Our research vision

Our approach

CLEFT’s mission is to bridge the gap in cleft care and knowledge. Our research is already improving the treatment and outcomes for children born with a cleft, so that they can lead happy and fulfilling lives. We do this by drawing on some of the world’s best clinicians in cleft care, in collaboration with cleft centres around the UK.

Our research strategy focuses on three key areas:

1. To better understand the likely causes of clefts;

2. To find new and kinder treatments and surgery to repair the cleft;

3. To improve the speech of children who have had cleft palate repairs.

1. Better understanding the likely causes of clefts

We are ever closer to identifying the genes responsible for congenital abnormalities. One piece of the jigsaw fell into place after CLEFT funded researchers carried out a five-year study on a rare disorder of palate development in a family in Egypt. They realised that the family history could be highly significant and undertook a project to examine the family’s genes. They have since been able to identify the cause as a variant in a gene called FOXF2.

2. Finding new and kinder treatments and surgery to repair the cleft

Our research into the significance of muscle abnormalities in the cleft soft palate has led to advances in the techniques used to repair them. These techniques have been found to improve speech considerably – potentially better than in any other settings worldwide.

We also funded a study to understand the long-term outcomes in patients treated by a single surgeon. This showed that new surgical protocols for a baby’s first operation could reduce the need for further intrusive surgical interventions as the child grows. The results are also quicker, with a marked improvement in speech, so that the child requires less long-term therapy. Overall, the study showed that this is a kinder and more efficient approach, now increasingly used around the world.

3. Improving the speech of children who have had cleft palate repairs

We want children to be able to live a normal life and not be impaired by a cleft palate. Speech and language abnormalities are among the most challenging problems faced by patients who have had cleft palate repair. About two thirds of children born with a cleft palate require speech therapy in combination with surgery. Even in the UK, therapy provision in the community is inconsistent and it can be very difficult to get enough or appropriate ‘cleft specific’ therapy.

CLEFT is supporting a new method of speech therapy, called Parent Led Articulation Therapy (PLAT). We are part-funding a randomised controlled trial with Great Ormond Street Hospital, London and Temple Street Hospital, Dublin, to find out whether it is possible to train parents to work on their child’s speech difficulties, supported by a team of therapists and technology. The potential of this project could transform the way speech therapy is provided, as well as having significant implications for overseas countries where little or no speech therapy support is available.

We can and must do more

A cleft lip and/or palate continues to be the most common birth defect. Children’s physical and emotional well-being continues to be at risk and the cost to the NHS for a child’s lifetime care is considerable.

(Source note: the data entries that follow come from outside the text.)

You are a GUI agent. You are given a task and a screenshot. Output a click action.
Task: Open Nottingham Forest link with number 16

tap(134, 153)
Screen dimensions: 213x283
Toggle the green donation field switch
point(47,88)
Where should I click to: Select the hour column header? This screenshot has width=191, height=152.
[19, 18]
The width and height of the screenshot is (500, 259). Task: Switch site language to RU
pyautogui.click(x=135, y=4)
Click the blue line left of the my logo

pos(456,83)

Despite our successes, there is still much uncertainty about the best techniques for surgical treatment of clefts and the results are far from perfect. There are also limited research funds available from the NHS and the pharmaceutical industry. Cleft research has not been a priority because it is not seen as life threatening. It is, however, critical to quality of life, so charitable support has been and remains crucial to progressing research to help cleft patients.

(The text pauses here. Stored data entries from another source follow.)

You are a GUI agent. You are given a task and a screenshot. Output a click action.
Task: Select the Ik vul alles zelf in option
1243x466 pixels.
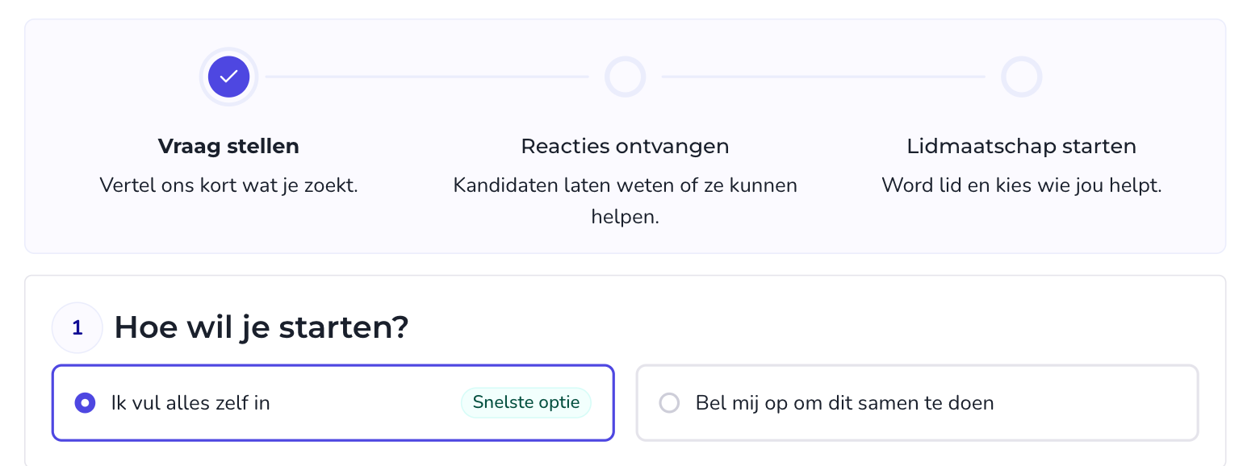(x=333, y=402)
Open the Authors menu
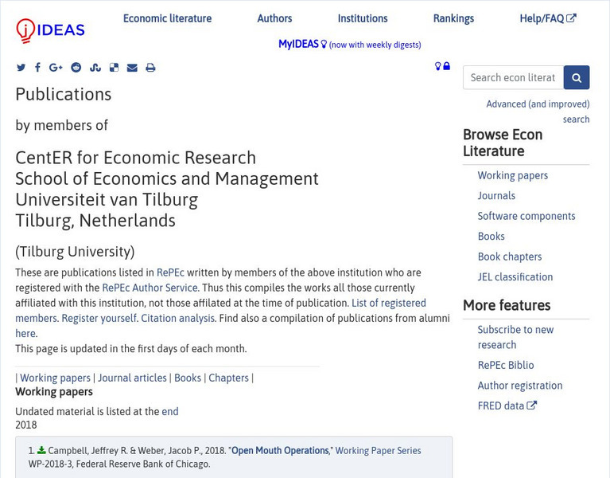 point(274,18)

By funding research, we are seeking to provide answers to currently unanswered questions, such as:

Can we identify which genes have a role in clefts?
Why do so many cleft palate operations fail to produce a fully functional palate?
Does the technique of repair of the muscles reduce hearing loss in children with clefts?
Why do so many cleft palate operations fail to produce normal speech?
What are the dental anomalies in different types of clefts and how can they best be treated?

Further insights and better understanding will be critical if surgeons, speech therapists and other medical professionals are to provide improved, long-term treatment and care for all people born with clefts.

We are now reaching out to our supporters and beyond to fund further research to change these children’s lives – now and long into the future.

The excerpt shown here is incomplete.